Monday, July 18, 2011

Common Carp

Common Carp still an exceptionally notorious sustenance fish in some nations , and are also much sought after by anglers. The ornamental form of the common carp is widely kept in ponds.

Common Carp
Common Carp are also popular with anglers, and fishing lakes and reservoirs are often stocked with carp. Large carp have big appetites, however. They can harm the nearby nature by consuming their route through the aquatic plants and destroying the habitats of many other species as a result.

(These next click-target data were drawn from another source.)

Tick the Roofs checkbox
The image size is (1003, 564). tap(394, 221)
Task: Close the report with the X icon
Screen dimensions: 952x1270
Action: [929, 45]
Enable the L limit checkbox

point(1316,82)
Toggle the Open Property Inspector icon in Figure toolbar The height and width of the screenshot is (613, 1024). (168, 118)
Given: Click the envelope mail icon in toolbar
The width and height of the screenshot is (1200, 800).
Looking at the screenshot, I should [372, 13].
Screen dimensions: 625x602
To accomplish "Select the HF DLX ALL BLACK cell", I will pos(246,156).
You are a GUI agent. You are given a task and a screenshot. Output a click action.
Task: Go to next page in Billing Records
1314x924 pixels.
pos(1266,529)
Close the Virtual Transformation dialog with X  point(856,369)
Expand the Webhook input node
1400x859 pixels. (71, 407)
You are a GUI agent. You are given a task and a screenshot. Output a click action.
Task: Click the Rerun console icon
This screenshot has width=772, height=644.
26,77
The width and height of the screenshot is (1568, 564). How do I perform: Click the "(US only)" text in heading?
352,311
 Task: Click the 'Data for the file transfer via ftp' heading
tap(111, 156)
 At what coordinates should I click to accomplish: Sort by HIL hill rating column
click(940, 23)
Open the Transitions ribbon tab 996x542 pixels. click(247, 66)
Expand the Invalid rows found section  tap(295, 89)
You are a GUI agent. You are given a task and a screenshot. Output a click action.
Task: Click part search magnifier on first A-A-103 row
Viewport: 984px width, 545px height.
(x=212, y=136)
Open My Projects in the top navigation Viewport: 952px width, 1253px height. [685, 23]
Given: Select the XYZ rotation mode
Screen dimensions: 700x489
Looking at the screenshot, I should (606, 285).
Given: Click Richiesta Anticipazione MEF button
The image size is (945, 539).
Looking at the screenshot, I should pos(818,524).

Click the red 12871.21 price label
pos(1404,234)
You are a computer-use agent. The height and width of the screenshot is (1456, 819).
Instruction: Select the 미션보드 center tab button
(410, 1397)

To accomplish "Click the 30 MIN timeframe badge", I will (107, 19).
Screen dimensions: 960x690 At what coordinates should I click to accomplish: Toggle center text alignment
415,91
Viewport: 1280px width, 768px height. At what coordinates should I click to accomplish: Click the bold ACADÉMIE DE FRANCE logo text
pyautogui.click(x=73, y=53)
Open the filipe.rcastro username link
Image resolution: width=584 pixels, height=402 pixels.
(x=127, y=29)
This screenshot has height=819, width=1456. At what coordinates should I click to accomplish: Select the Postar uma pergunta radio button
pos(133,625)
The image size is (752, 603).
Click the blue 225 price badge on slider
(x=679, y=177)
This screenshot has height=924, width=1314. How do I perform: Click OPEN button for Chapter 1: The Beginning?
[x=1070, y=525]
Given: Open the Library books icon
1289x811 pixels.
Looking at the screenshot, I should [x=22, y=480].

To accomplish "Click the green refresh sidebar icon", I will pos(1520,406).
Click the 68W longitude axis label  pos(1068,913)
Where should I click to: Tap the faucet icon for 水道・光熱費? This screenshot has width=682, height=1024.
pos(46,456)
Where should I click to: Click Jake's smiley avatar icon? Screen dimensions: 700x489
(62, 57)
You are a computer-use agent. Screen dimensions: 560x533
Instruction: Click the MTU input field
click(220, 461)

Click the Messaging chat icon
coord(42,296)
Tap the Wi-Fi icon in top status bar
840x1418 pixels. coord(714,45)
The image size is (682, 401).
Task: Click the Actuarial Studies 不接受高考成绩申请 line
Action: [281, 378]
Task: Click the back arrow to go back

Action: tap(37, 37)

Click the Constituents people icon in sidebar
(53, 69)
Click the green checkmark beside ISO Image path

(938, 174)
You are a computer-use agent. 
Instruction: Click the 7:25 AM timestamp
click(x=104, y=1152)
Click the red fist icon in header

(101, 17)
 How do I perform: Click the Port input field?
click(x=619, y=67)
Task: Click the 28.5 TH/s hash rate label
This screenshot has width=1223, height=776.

Common CarpCommon carp were originally found in central Asia, to the east of the Caspian Sea, but they started to spread into China and also westward into Europe. The Romans then began to move these fish from the River Danube into other parts of Europe, where they were kept for food. This trend continued, and in Britain common carp were kept in “stewponds” in the grounds of monasteries, providing food for monks and their visitors.

Feeding Habits
Common Carp
Common carp have small projections called barbels on each side of the mouth.These are sense organs that help the fish to locate food. Carp dig up the bottom with their jaws, searching for worms and other food. This can make the water muddy, so the barbels are vital in helping them to locate food in such conditions. Common carp are naturally bottom-feeders, and usually gather in the depths. They live in groups and may swim together, but do not form organized shoals.